Organizing clutter isn’t the solution.
Wait! Let’s go back to Pinterest for a quick moment.
Pinterest is an enabling asshole to those of us who already have too much shit. Because we don’t have THAT credenza. Or, we don’t have THAT knick knack. And when we do get THE THING, there’s no room to put it or we don’t want to pull everything out of the closet to find the other things that would go with it and so we just shove the thing we bought into the closet that can’t quite close anymore and bow to clean all this up this weekend and before we know it there’s 100 home decorating magazines that we hate because it’s just full of ads anyway.
The solution isn’t to organize better. It’s not a bigger house either.
Dude, a bigger house to fit all that clutter would be a terrible idea!
The solution is to cut the emotional and visual drugs from our lives and get rid of shit. To clear away the disorder and chaos we are creating for ourselves.
But why am I bringing all of this up on a blog about slower parenting? Well, it’s likely that with all the overwhelming demands in your life that the state of your castle is turning more into a labyrinth and you’d like to tell Jareth to suck a fat cigar. We know that it’s difficult to concentrate on our goals of creating a calm space for our families when we’re being distracted by goblins in the maze.
Clutter is a goblin in the battle against entitlement and it’s a goblin managed by purging. (I’m not talking about hoarding here. Hoarding involves Obsessive Compulsive Disorder. I’m talking about persons stuck in a habit cycle that they would like to break.)
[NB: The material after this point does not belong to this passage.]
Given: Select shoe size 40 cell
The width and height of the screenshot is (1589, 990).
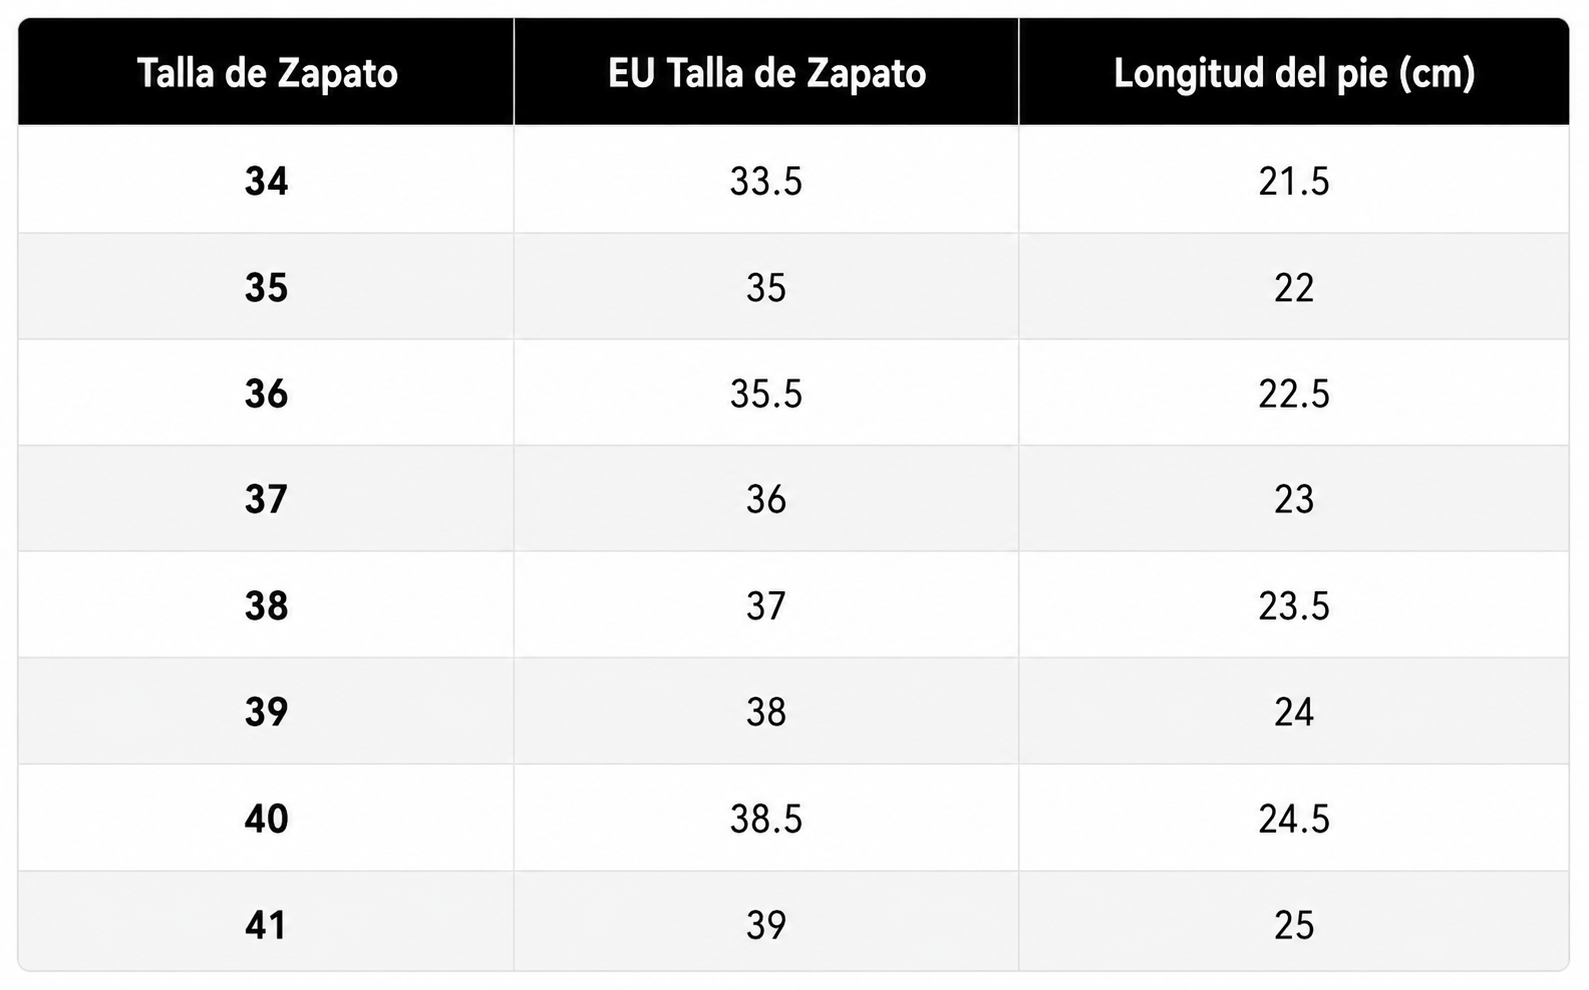Looking at the screenshot, I should (266, 818).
If you have kids with ADHD,
clutter can intensify their symptoms.
In addition, clutter can affect children negatively. Children need a routine and to know what they can expect will happen throughout their day. If there’s a recurring clutter-to-organized cycle going on, their sense of stability will be disturbed and could lead to behavior problems. If you have kids with ADHD then this can intensify their symptoms.
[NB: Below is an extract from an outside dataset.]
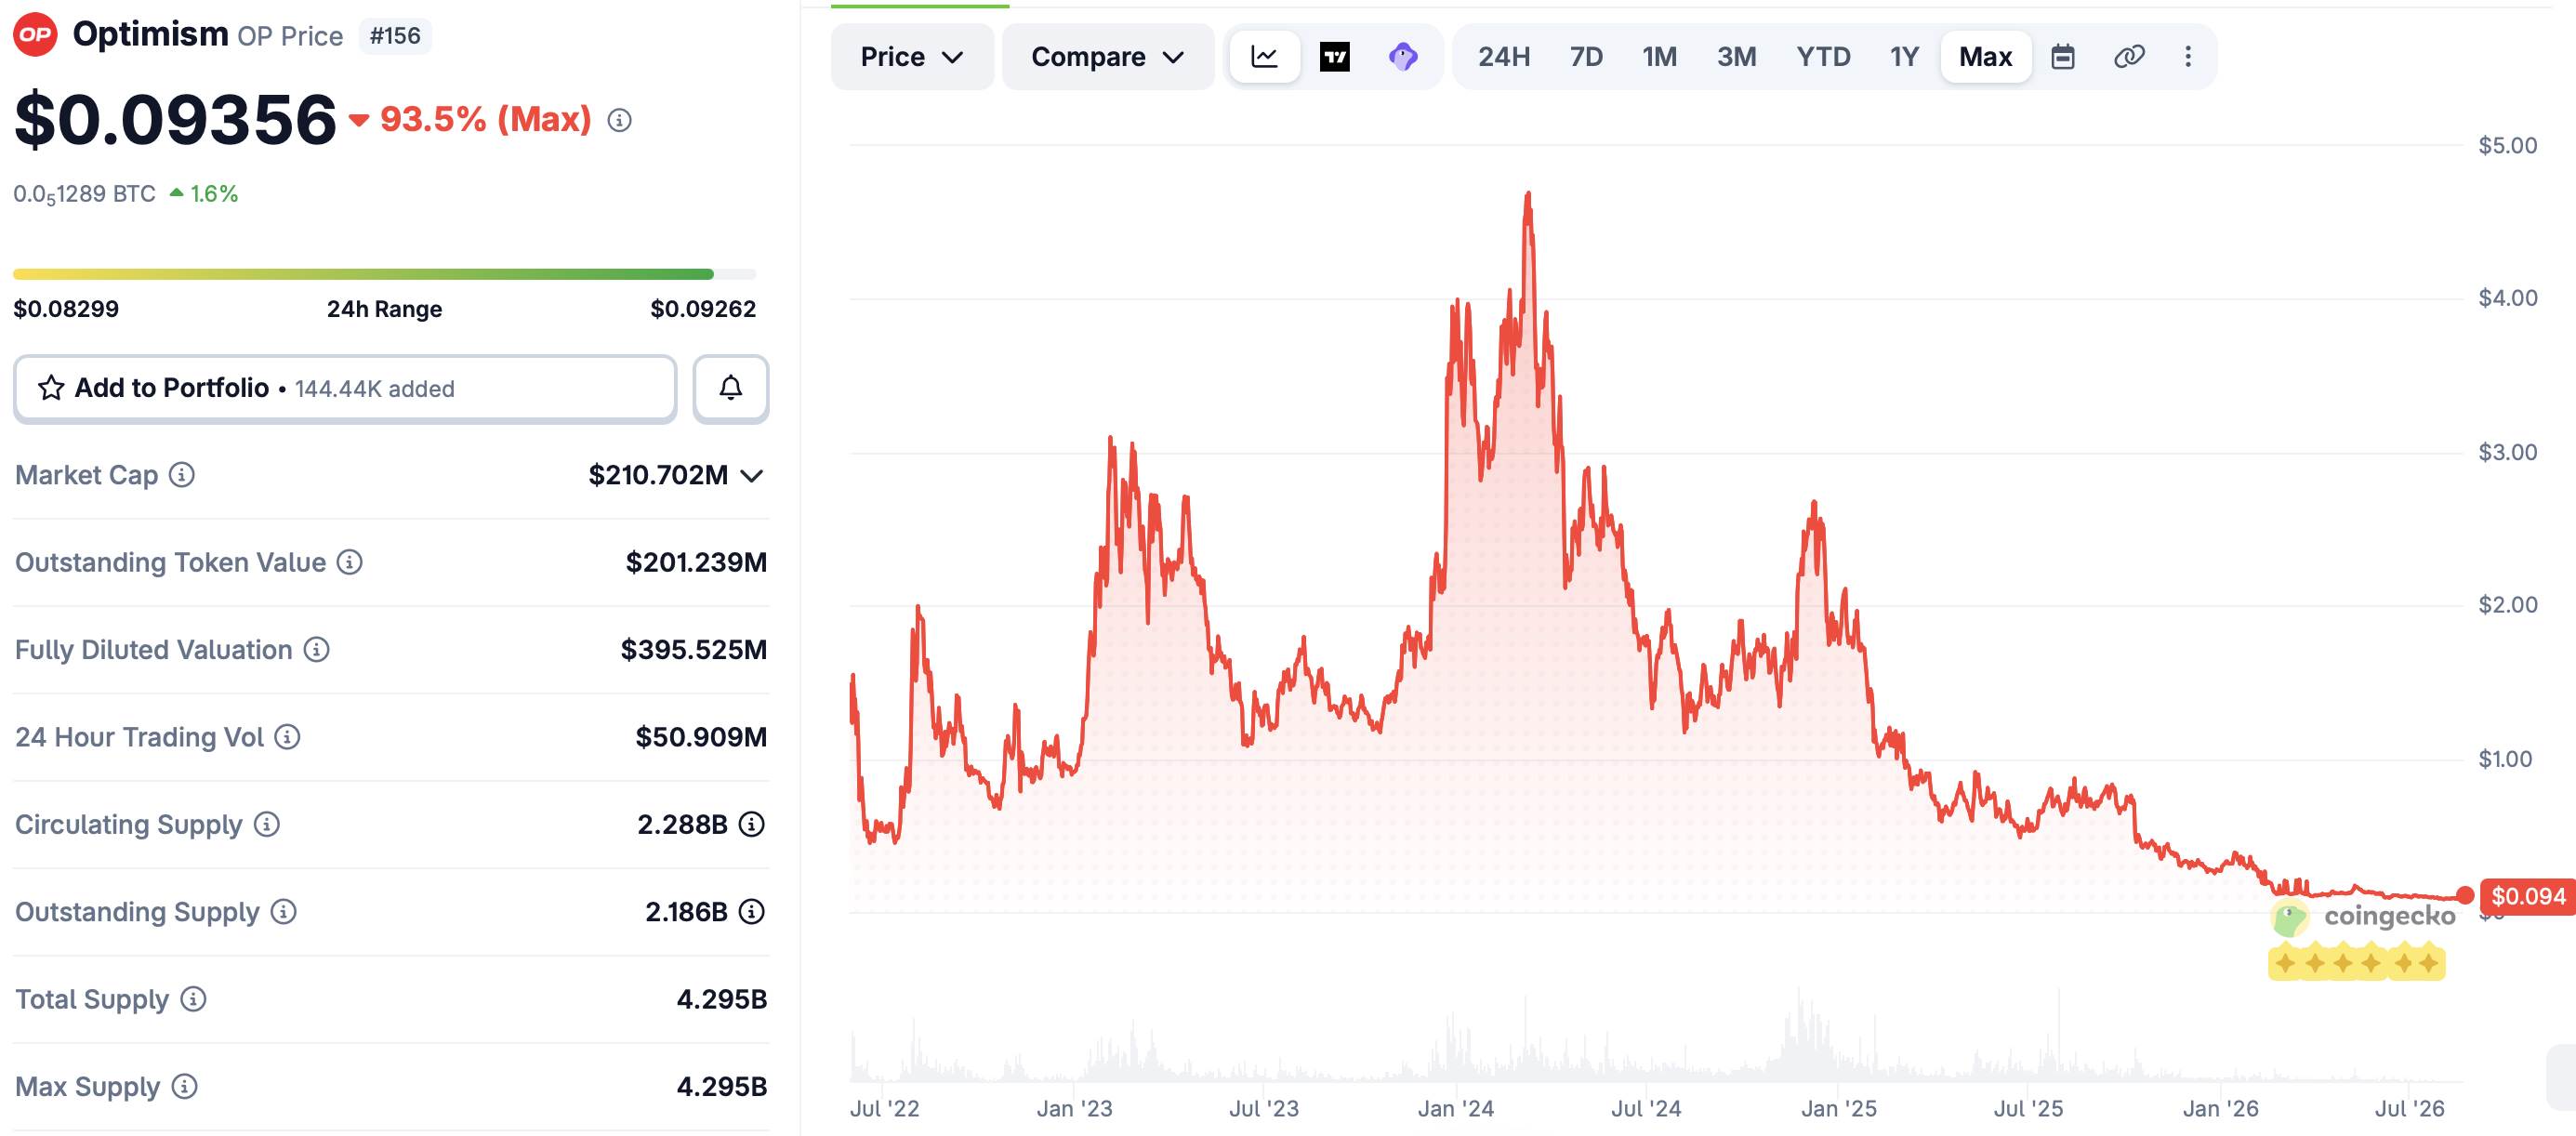Select the 24H time range
The width and height of the screenshot is (2576, 1136).
pos(1504,57)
Now, you don’t have to be all proper and perfect, and Tidy Up.
If the idea of pulling up a dumpster to your driveway is giving you anxiety right now then don’t do it. You’re not ready for that level. Your level is zero right now. I’d say that my level is currently about a six. I’m not ready for the dumpster either.
You’ve got to figure out what you can do that’s stupid easy in order to build that habit of saying goodbye. So start with something like clothes that are stained or that don’t fit. Or notebooks full of pages of notes that you know damn well you’ll never read again. Find your zero. Get totally comfortable with that level before you level up.
Maybe you’re already above zero like I am and you’ve found decluttering fairly easy like I did, until now. Now, you’re at the hard part. Now, there’s things that you are finding truly difficult to part with. Maybe you need a break. I’ve taken a six month break since dumping half the basement of my things. That decluttering event was pretty draining and made me feel tied up in knots.
So take a break. But when we take these breaks we have to swear an oath to ourselves not to fill up the space again. We have to swear off retail as therapy. And if we can’t on our own, then we need a coach or a professional therapist. You know yourself and the lies you’ll tell yourself deep down. You know what level help you’ll need.
And if you need a sponsor of sorts, tag me on IG @hitchpitchflip or use the hashtag #speedballdeclutter For our emotional sanity, we owe it to ourselves and we owe to our kids to show them that MORE stuff is not the solution to how we’re feeling. I’ll be decluttering right along with you.
Let’s get it done, get this crap out of our lives and our kids’ lives.